EXERCISE:
Going line by line through the entries below, note each one with "will", then report how many there are and nothing else.
DATA RECORDS START
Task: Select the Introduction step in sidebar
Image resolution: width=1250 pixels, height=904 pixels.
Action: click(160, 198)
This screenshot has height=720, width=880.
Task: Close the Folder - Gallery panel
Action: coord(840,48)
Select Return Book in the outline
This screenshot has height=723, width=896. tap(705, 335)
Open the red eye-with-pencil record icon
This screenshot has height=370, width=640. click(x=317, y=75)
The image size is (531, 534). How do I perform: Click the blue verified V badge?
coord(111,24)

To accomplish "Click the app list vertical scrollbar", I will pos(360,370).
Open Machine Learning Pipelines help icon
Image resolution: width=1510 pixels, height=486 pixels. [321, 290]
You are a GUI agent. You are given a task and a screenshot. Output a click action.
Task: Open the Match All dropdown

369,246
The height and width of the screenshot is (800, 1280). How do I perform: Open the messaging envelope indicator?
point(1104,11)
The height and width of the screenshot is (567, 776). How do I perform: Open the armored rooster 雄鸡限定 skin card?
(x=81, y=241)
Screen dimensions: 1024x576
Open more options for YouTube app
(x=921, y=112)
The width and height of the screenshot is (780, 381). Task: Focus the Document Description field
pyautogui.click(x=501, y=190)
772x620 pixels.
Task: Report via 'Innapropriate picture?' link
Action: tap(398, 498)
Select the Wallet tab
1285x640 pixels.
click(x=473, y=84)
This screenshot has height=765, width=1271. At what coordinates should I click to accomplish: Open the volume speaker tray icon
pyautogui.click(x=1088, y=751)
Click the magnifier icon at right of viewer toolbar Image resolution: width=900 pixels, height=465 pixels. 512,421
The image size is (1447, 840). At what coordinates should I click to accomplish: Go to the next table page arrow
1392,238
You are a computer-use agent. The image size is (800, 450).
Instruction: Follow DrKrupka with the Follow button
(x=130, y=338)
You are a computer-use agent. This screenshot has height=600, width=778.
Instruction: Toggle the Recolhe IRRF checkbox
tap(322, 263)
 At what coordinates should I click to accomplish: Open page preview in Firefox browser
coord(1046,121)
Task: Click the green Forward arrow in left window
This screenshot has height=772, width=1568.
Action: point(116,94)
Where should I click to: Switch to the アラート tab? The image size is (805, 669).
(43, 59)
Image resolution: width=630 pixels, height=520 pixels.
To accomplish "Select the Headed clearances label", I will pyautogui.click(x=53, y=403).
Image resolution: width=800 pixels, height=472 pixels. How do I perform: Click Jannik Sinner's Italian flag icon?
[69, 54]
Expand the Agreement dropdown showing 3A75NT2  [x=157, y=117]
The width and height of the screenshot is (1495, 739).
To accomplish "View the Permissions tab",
DATA RECORDS END
YOUR RESPONSE:
2